Is that common with shih Tzu's?
Yeah.
Oh, yeah.
They are.
They're lovely little companion dogs.
shih Tzu's.
But yeah, they do have that.
Everybody describes it as this
slightly regal way about them.
There's some histories of that, of course.
But yeah, you say
stubborn. You were saying before about he's a bit
I can't remember what the word
you said was, and I was thinking
kind of haughty
and aloof. That's a good word for a shih Tzu,
you know. So they do have that about them,
you know. But then you say, if you love
a shih Tzu, that's why, isn't it?
So you don't want a dog who's a push over all the time.
You want a bit of spirit, do you?
I believe you find the right dog for you, you know.
And I think possibly, Raymond, if a big, if someone approaches him
and they're sort of overpouring him and being,
if there's over-exuberance in his face, you know what Raymond does, Graham?
He turns the other cheek and looks skyward.

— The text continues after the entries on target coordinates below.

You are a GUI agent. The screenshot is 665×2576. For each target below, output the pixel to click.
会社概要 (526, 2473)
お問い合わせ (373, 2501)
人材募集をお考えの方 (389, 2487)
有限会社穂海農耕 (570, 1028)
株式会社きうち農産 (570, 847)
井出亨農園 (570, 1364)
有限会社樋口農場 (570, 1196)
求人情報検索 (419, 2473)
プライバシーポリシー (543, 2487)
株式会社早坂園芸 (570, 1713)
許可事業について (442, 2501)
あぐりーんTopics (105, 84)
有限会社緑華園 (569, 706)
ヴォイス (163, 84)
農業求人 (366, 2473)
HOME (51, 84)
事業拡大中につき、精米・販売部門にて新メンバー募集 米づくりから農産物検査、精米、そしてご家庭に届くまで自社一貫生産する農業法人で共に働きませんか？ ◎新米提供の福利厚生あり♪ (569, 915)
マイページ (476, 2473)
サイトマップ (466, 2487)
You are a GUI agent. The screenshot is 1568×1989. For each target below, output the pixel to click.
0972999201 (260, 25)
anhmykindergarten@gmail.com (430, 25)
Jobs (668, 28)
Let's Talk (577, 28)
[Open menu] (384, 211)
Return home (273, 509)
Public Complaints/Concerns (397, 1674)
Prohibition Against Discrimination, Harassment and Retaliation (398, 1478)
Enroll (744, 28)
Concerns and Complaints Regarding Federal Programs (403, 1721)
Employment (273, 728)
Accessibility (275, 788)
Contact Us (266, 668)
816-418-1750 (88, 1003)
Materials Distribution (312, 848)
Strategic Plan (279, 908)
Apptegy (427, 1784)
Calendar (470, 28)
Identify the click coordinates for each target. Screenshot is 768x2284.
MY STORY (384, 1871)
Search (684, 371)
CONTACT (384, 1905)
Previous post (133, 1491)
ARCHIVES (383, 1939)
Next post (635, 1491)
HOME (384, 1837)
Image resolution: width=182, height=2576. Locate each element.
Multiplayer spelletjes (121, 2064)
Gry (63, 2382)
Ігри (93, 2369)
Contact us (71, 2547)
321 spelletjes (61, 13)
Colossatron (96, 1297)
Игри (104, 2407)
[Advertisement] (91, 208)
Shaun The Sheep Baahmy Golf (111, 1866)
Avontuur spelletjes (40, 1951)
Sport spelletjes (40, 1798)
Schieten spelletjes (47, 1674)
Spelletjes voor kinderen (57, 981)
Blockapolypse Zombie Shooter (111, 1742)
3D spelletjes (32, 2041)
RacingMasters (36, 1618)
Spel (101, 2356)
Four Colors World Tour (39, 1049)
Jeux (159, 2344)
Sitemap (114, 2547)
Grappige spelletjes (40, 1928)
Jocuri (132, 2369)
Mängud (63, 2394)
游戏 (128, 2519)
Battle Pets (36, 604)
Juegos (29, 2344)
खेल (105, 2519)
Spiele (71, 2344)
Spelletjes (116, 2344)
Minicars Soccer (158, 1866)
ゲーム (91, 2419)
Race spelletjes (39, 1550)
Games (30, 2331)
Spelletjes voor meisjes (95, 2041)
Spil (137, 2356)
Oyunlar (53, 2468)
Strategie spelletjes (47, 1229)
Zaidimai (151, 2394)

So you're trying to argue, well.
What's the standout quality, Graham,
that humans can learn from dogs?
I always say that nobody ever sent a dog on a mindfulness course
and it's a sort of slightly jockey thing I think it's pretty obvious
but the fact is they're really good at here and now
you know it's like I've got food, I've got a ball
I've got a bed to lie down on I'm happy
I'm not going to worry about later on
and I'm not going to worry about the past so much you know
and I think you know
we hear it from so many
different places don't we it's and at a time when we're in great change as we have been in the
last couple of years it really helps i think to ground yourself in that right now this moment i'm
okay and there's food in the fridge i'm all right let's not worry about everything else too much and
dogs i think are pretty good at that there's food in the fridge raymond oh no now he wants food
graham now you've done it graham when i need to discipline ray
that he does, Emily.
When I'm sitting on the sofa, because I've had him up previously,
he starts pouring the Ottoman and going,
So first things first, you're from down south, you've got an Ottoman.
We got a stool.
So, right, Em, here's what you do, right?
So he's pouring at you, right?
So what we're going to do is we're going to imagine a scenario where he's pouring at you, right?
and then you tell him off and then he stops pawing, right?
And then you're going to praise him for being a good boy, right?
And it's going to sound like this.
Raymond, no.
Oh, good boy, that's nice.
See the difference?
That's how the tone works.
Dead easy, piece of cake.
And don't call it an autumn.
It's a stool.
Well, Graham, I've loved talking to you.
Thank you so much.
And please, can Ray and I come and meet you at some point?
Well, what we'll do is, when the war's over, we'll go out for that walk properly.
It was lovely to chat, but let's go for a dog walk.
I actually feel so excited at the thought of it.
Ray, we're going to meet Graham.
Oh, that's nice.
Say goodbye.
Ray, can you say goodbye to Graham?
Graham, say goodbye to Ray.
There you go.
Bye bye, Ray, Ray.
Goodbye.
There you go.
I'll tell you what.
If he says goodbye, Graham, we'll both be on the telly.
I really hope you enjoyed listening to that.